My outdoor cooking gear checklist is also not so much a checklist of everything I always take with me when I’m cooking, but serves as a reminder for when I’m packing for a trip. And, some of the items on the list are there for when I’m cooking for a crowd and need things like chafing dishes to hot-hold foods. When people are relying on me to feed them, I hate getting to camp and discovering I’ve forgotten to bring an essential item that will compromise a meal or the whole menu!
This is a fun form to help you plan your camping menu and I actually use this form myself. I start in the left column and plan my meals and note in my Supply List and Prep List (right column) what special supplies I will need (like which Dutch oven I’ll be using) and what I will want to prep at home before I go (like dry mixes, chopping vegetables, etc.). I use the middle column to build my shopping list. I reference this form when I’m packing to ensure I don’t forget anything, which is easy to do when some of the food is in the freezer, some of it is in the pantry, and the rest is crammed into an already crowded refrigerator.
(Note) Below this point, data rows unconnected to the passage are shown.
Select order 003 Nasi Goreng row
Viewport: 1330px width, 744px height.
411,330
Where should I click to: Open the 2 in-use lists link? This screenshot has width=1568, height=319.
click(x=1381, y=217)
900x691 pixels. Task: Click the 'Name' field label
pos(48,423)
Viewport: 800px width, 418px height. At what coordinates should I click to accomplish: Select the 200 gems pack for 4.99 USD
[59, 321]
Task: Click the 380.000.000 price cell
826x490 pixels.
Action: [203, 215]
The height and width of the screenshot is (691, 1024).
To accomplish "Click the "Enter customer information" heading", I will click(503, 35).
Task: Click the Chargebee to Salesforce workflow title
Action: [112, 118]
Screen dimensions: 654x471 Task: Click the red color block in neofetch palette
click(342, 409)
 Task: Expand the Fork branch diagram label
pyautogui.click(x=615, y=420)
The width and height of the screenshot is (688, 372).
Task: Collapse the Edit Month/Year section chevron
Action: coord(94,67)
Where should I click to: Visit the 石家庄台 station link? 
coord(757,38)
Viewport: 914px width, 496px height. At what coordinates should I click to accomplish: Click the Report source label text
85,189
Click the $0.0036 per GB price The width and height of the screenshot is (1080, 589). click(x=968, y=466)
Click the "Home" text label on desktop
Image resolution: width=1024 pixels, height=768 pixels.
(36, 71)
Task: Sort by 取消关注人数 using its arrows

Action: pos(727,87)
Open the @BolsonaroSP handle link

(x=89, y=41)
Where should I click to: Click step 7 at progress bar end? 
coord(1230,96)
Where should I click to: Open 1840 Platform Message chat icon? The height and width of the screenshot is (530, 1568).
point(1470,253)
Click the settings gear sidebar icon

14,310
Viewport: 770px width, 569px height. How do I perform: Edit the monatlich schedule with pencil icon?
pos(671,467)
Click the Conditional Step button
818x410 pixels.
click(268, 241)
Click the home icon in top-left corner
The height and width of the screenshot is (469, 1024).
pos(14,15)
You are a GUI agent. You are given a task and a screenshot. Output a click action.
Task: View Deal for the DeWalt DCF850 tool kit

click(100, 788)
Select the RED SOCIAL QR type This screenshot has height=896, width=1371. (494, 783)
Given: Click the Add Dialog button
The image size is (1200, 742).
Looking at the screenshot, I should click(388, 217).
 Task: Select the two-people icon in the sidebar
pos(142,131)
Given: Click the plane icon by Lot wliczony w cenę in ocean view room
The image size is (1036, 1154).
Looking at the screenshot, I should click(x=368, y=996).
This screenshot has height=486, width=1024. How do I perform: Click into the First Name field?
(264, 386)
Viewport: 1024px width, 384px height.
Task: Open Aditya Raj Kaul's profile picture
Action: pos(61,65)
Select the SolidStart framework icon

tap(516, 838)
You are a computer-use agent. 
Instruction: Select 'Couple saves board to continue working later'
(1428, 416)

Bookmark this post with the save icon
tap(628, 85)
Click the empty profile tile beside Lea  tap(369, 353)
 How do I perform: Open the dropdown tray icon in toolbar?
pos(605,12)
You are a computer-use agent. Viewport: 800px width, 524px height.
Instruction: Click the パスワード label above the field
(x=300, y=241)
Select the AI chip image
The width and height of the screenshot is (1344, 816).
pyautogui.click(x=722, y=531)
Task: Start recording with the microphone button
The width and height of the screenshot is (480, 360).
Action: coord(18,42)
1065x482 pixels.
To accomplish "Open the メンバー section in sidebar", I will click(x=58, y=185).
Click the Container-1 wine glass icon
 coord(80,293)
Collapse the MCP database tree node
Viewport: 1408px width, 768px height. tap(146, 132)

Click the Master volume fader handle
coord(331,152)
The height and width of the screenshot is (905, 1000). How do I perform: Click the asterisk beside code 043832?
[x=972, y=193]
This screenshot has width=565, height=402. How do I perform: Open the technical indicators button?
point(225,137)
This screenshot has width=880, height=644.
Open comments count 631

Packing these items whenever you step into the backcountry, even on day hikes, is a good habit to acquire. True, on a routine trip you may use only a few of them. You’ll probably never fully appreciate the value of the Ten Essentials (or the wisdom that went into building the list) until you really need one of them.
Whether you’re at home or out in the wilds, a good night’s rest is important. Here are some tips to help you sleep snug as a bug in a rug! This one isn’t a checklist, just some good tips to help you get a better night’s sleep when camping.
So, these are some of my favorite checklists and they are posted on the Resource Page. Feel free to print them and use them when planning and packing for a camping trip. Or use them as a base to make your own, personalized, checklists. And, if you think I’ve left off something important, let me know and I just might have to modify my list…again!